A member of the referendum commission, Suad Ibrahim Eissa, said in a statement Wednesday that turnout will "exceed" the 60 percent threshold.

A senior official with the south's ruling party, the Sudan People's Liberation Movement, said the threshold of nearly 2.3 million voters was reached on Tuesday.

Nearly 4 million people registered to vote in the referendum.  The weeklong poll is expected to result in southern Sudan choosing to separate from the north.  

The United Nations says preliminary results are expected by February 2, with final results to follow within about two weeks.

Voting has been largely peaceful, although there have been deadly tribal clashes along the north-south border in the disputed Abyei district.

Control of the oil-rich Abyei region is one of several issues the north and south still must resolve.

Dignitaries from around the world, including former U.S. president Jimmy Carter and ex-U.N. secretary-general Kofi Annan, are in Sudan to observe the vote.

Mr.
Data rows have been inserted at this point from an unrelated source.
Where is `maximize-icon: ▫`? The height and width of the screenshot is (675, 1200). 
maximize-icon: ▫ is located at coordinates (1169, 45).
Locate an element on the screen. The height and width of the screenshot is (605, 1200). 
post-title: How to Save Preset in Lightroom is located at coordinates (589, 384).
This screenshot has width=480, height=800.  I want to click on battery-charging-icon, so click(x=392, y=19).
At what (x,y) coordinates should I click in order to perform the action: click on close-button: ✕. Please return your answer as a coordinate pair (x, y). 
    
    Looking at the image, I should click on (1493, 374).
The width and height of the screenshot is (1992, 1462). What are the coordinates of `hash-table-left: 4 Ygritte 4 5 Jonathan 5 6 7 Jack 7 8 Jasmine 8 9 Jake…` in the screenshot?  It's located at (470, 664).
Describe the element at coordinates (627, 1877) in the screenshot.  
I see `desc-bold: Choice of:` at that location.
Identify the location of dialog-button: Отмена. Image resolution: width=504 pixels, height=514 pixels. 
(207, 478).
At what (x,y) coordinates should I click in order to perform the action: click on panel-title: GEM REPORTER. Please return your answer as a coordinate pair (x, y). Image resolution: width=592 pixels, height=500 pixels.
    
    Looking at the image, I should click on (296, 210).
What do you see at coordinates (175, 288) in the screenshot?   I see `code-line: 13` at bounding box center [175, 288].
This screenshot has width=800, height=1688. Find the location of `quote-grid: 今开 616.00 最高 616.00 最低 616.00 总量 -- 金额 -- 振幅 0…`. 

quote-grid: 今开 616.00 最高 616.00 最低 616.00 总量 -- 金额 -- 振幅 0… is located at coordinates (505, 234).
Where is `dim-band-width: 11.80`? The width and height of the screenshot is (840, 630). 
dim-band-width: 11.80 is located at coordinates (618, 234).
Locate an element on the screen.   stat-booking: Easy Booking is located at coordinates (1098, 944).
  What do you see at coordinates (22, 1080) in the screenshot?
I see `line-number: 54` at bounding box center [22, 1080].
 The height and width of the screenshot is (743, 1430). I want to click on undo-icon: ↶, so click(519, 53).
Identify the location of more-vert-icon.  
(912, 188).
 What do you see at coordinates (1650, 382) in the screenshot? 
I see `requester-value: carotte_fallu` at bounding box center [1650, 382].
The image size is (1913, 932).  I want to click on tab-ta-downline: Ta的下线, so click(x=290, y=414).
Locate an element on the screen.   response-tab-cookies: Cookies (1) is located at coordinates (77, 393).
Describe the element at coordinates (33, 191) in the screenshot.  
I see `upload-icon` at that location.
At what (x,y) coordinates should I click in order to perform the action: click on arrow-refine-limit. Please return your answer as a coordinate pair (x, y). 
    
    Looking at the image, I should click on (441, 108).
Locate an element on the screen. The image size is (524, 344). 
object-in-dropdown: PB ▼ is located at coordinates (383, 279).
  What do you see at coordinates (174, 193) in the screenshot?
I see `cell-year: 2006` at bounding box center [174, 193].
Carter  told VOA that he has been assured by Sudanese President Omar al-Bashir that he will accept the results and help the south regardless of the outcome.  He expressed confidence the referendum will be transparent and credible.

The independence poll is part of the 2005 peace deal that ended 21 years of war between Sudan's Muslim-majority north and the mainly Christian and animist south.